STATED TASK — Copy the records verbatim, starting at the line containing "This screenshot has height=419, width=868." and ending at the line containing "click(180, 117)", with both of those lines included.

PROVIDED RECORDS —

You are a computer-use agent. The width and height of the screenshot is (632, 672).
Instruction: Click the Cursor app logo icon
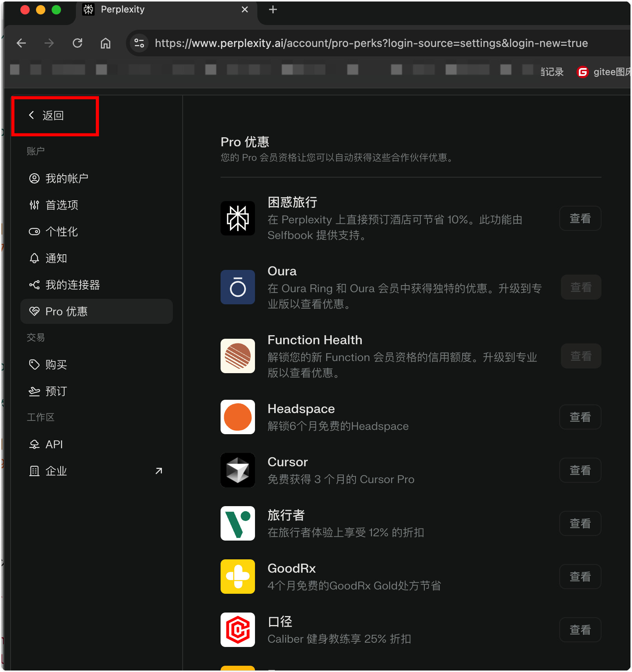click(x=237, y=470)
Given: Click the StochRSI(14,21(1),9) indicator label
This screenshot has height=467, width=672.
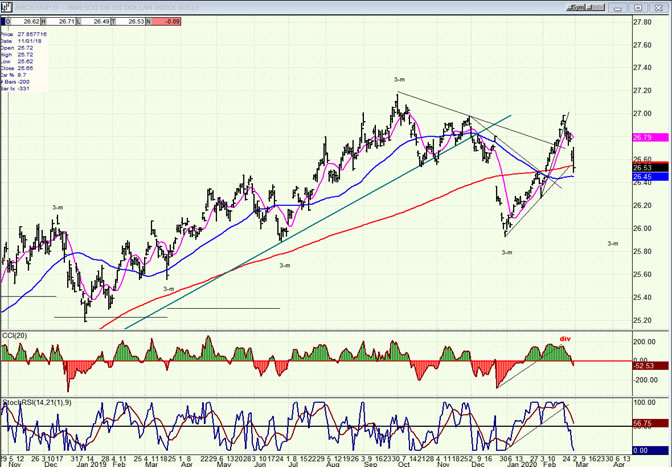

...

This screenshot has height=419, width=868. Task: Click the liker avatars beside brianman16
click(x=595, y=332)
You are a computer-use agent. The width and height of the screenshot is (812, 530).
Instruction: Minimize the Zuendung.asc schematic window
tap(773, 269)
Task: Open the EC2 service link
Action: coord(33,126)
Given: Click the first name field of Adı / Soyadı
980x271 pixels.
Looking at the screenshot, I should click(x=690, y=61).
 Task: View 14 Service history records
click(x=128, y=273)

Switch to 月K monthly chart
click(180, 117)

WRITTEN SOLUTION —
This screenshot has height=419, width=868. Task: Click the liker avatars beside brianman16
click(x=595, y=332)
You are a computer-use agent. The width and height of the screenshot is (812, 530).
Instruction: Minimize the Zuendung.asc schematic window
tap(773, 269)
Task: Open the EC2 service link
Action: coord(33,126)
Given: Click the first name field of Adı / Soyadı
980x271 pixels.
Looking at the screenshot, I should click(x=690, y=61).
 Task: View 14 Service history records
click(x=128, y=273)

Switch to 月K monthly chart
click(180, 117)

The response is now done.